Text segment:
Everybody wants to gain some sort of insight into the future, to get some sort of realistic inkling as to what business will look like next month, next year and beyond. So, we set out to provide some answers along these lines to help floor covering retailers to better plan for the future. To provide these answers, we called on the floor covering industry’s consummate number cruncher, Maharishi and researcher who for years has published a litany of reports on the floor covering business and its various sectors, as well as reports on kitchen and bath products, building materials, building services and more industries they we can list here.

Of course, we’re referring to Stuart Hirschhorn, research director at Catalina Research, and frequent guest on TalkFloor.com. It was our mission to get a feel for the economy and its various elements, where it’s going for the rest of the year and what in turn this will spell for the floor covering business. You can listen to this interview in its entirety on the Floortrendsmag.com website under TalkFloor podcasts. But here are some excerpts of that conversation.

TF: What is your take on the housing market?

Records:
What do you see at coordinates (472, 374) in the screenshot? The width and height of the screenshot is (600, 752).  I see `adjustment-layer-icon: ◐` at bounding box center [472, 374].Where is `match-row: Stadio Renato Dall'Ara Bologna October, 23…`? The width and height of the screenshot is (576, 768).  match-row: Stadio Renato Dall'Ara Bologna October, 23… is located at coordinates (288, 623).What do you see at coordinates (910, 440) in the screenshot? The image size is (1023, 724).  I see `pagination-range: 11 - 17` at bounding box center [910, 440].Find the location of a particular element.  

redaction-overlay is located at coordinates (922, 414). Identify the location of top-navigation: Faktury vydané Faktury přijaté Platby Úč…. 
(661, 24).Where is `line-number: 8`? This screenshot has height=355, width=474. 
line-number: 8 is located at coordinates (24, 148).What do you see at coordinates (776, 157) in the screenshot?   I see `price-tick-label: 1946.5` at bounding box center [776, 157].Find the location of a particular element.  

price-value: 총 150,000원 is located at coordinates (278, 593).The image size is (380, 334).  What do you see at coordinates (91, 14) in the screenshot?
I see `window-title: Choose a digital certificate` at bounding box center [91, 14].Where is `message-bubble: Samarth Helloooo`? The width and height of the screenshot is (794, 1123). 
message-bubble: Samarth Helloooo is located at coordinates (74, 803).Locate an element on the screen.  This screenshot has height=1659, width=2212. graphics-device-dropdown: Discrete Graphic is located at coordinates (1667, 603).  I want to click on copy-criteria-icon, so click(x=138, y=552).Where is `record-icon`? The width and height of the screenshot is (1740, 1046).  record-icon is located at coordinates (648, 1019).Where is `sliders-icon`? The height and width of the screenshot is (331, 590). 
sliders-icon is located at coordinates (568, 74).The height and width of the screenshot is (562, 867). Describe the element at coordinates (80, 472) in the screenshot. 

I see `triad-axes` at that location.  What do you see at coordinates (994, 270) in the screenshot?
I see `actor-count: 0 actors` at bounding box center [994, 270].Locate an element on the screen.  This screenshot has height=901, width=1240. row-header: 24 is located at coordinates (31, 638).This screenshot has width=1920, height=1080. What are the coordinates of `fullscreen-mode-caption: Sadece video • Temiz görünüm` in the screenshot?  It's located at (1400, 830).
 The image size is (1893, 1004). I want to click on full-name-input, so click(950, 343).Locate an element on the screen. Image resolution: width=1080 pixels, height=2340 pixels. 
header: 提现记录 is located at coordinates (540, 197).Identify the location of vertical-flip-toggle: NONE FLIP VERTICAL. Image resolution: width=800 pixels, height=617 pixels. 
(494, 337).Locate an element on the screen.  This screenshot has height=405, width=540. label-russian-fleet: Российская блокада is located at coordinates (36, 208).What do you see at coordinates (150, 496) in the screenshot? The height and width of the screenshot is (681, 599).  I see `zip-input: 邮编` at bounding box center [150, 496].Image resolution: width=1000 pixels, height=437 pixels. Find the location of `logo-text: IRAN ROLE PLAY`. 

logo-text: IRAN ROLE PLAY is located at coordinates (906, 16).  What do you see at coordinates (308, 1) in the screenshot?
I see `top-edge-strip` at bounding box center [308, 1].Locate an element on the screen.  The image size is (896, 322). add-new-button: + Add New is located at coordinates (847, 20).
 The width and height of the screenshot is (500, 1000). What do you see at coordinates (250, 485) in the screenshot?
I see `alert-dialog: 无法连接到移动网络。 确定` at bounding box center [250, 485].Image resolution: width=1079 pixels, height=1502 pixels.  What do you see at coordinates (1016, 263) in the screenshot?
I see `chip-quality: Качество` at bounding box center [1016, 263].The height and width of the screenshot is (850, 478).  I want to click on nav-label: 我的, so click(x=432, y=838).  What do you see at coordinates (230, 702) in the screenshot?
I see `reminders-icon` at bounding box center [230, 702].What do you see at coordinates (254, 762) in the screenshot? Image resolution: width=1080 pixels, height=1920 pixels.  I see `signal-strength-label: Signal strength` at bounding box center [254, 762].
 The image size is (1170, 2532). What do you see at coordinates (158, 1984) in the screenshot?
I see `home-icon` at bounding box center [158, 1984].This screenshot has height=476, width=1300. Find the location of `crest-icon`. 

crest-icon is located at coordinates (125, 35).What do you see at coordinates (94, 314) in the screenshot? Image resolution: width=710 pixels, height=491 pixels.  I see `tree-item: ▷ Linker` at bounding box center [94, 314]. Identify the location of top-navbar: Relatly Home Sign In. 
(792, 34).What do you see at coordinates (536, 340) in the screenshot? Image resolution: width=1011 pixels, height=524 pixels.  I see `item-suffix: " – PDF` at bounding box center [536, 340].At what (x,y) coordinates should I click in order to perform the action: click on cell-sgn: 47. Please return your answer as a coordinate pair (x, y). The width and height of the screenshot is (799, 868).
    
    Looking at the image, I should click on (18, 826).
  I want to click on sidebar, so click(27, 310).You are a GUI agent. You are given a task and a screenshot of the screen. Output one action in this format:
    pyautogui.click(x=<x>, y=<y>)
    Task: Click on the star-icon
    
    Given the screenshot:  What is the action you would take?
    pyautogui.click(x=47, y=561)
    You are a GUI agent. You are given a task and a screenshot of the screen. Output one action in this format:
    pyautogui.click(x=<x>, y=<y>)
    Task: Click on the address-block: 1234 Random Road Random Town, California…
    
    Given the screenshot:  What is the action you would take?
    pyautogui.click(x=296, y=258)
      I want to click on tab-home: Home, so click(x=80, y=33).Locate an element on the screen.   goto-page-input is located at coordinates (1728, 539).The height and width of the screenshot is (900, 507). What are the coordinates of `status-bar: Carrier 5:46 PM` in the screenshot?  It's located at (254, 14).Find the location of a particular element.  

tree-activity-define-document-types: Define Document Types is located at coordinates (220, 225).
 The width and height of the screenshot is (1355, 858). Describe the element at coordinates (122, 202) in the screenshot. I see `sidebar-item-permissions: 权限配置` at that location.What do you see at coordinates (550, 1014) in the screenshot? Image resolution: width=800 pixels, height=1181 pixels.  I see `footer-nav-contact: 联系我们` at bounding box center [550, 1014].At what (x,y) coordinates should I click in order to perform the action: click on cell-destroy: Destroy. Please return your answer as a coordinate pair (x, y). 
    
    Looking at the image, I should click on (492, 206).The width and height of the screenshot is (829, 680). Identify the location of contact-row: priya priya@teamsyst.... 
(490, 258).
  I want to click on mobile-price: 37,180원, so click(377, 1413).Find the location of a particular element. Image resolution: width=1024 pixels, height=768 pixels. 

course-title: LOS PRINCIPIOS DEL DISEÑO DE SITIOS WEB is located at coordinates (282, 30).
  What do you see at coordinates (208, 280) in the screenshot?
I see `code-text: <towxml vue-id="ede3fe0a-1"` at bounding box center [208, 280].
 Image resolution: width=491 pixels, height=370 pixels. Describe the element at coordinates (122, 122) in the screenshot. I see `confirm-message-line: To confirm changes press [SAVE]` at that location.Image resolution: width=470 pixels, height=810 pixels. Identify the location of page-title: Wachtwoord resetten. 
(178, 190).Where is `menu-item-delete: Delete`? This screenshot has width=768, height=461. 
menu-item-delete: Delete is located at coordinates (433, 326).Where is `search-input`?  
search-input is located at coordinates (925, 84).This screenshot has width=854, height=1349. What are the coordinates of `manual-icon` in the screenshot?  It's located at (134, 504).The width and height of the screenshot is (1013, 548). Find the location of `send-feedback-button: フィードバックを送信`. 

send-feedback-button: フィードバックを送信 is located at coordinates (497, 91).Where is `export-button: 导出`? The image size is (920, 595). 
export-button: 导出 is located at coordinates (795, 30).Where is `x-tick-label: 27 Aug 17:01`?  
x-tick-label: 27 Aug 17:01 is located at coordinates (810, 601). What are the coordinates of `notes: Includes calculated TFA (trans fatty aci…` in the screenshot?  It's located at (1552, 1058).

Your assignment:
Continue the interview on the floor covering outlook from the point where it stops. The items that come after the interview on the floor covering outlook have no connection to it.

Output:
Hirschhorn: The housing market is plugging along slow and steady. There are positives and there are negatives. It, however, seems as though we are never going to get back to pre-recession levels and there are a number of reasons for that. But at least we are positive. June housing starts were up 8.3%. Last year there was a bit of a slowdown in housing as interest rates reacted quickly to the Feds starting to raise interest rates. But the market rate has actually brought that back down and the cycle seems to be strengthening once again. Permits and starts are starting to rise, while completions are still going down, based on the slowdown last year. So, it seems as though we are starting a new, little upcycle in the new build and that’s very positive for the housing market.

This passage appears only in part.